My first exposure to alcohol must have been at my bris. For those who don’t know, a bris is a Jewish ceremony where a newborn jewish baby boy is circumsized. A procedure is done, usually in front of family and friends and the baby boy has his foreskin removed by a “mohel”, a jewish person trained in the practice of this bris. Babies are given a piece of clean gauze, doused in sweet kosher wine, to suck on as a way of getting drunk so that they don’t feel the pain.

Yah, right…no pain.

It hurts a lot and while I don’t have any memory of the ceremony or the wine, I have been to enough of these events to sympathize with the baby boy. All I can say is, maybe the baby boy should be given something stronger than sweet wine!!

So beyond my bris, my memories of alcohol and my exposure to it are quite limited. You could say that I came to the game quite late…never really developing a taste or a desire to embibe when I was a teenager. I would have one or two beers at parties…but never drank hard liquor or got drunk to the point of passing out or projectile vomiting. I never had to go for greasy food at two in the morning to soak up all the alcohol in my system. I have never been so drunk where I have no memory of the night before the day after. The only hangovers I have had took place in my later years when I drank for the taste of it and didn’t drink enough water…not because of peer pressure.

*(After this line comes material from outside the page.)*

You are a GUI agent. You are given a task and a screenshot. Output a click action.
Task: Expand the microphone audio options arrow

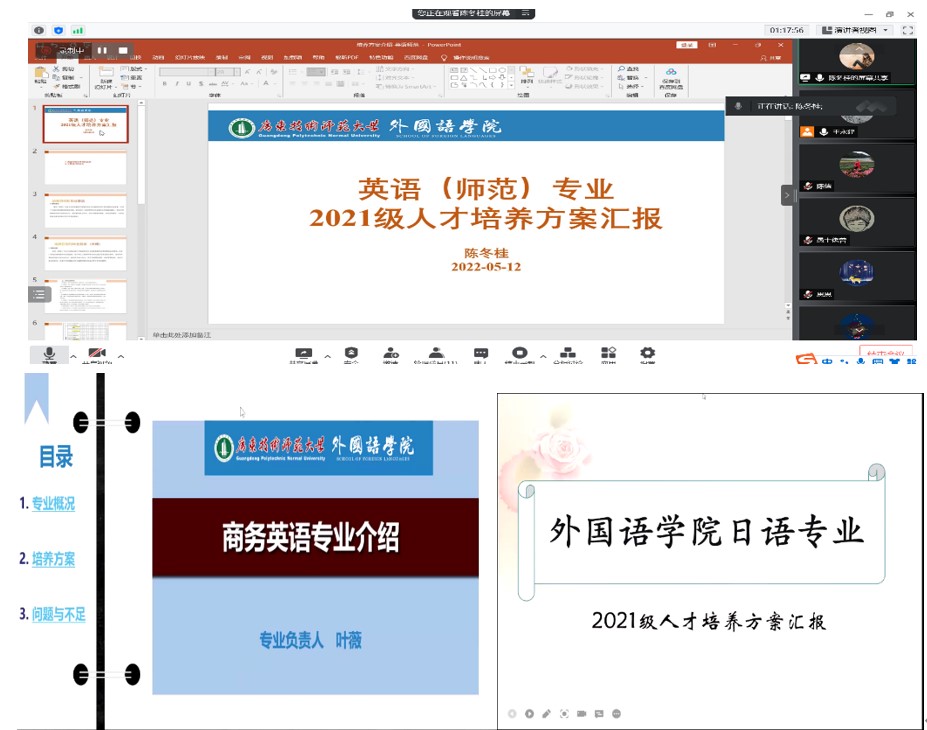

Alcohol was around the house but was never really a big deal. My mom and dad would sometimes have wine at a meal (usually Friday night dinner) or when company came over. Dad would occasionally pour himself something out of the liquor cabinet (I assume now it was scotch) after a particularly hard day. I was one of the lucky ones because alcohol was never a problem in my family and I can’t imagine what its like for those families that have a history of alcoholism.

My own little family doesn’t have any problems with it either. Sure, my wife and I like to have wine on Friday nights, as a way to celebrate the end of the work week. In the summertime, we love to sit out on our porch on a hot day and sip gin and tonics or vodka and soda or beer or wine….because its relaxing. I do get occasionally buzzed but I never ever let it get out of hand and I am highly responsible.

So, when does a kid become aware of alcohol and what possesses them to try it? My teenage daughter is at that stage in her development. Fortunately, she has been forthcoming with her admission of consuming alcohol (her alcohol of choice is vodka, mixed with something sweet). She has been out with friends…either at someone’s house or while out on the town with a group. She claims she has never been “shit-faced” and I believe her. I think the notion that becoming extremely drunk can make you puke scares her…which is a good thing.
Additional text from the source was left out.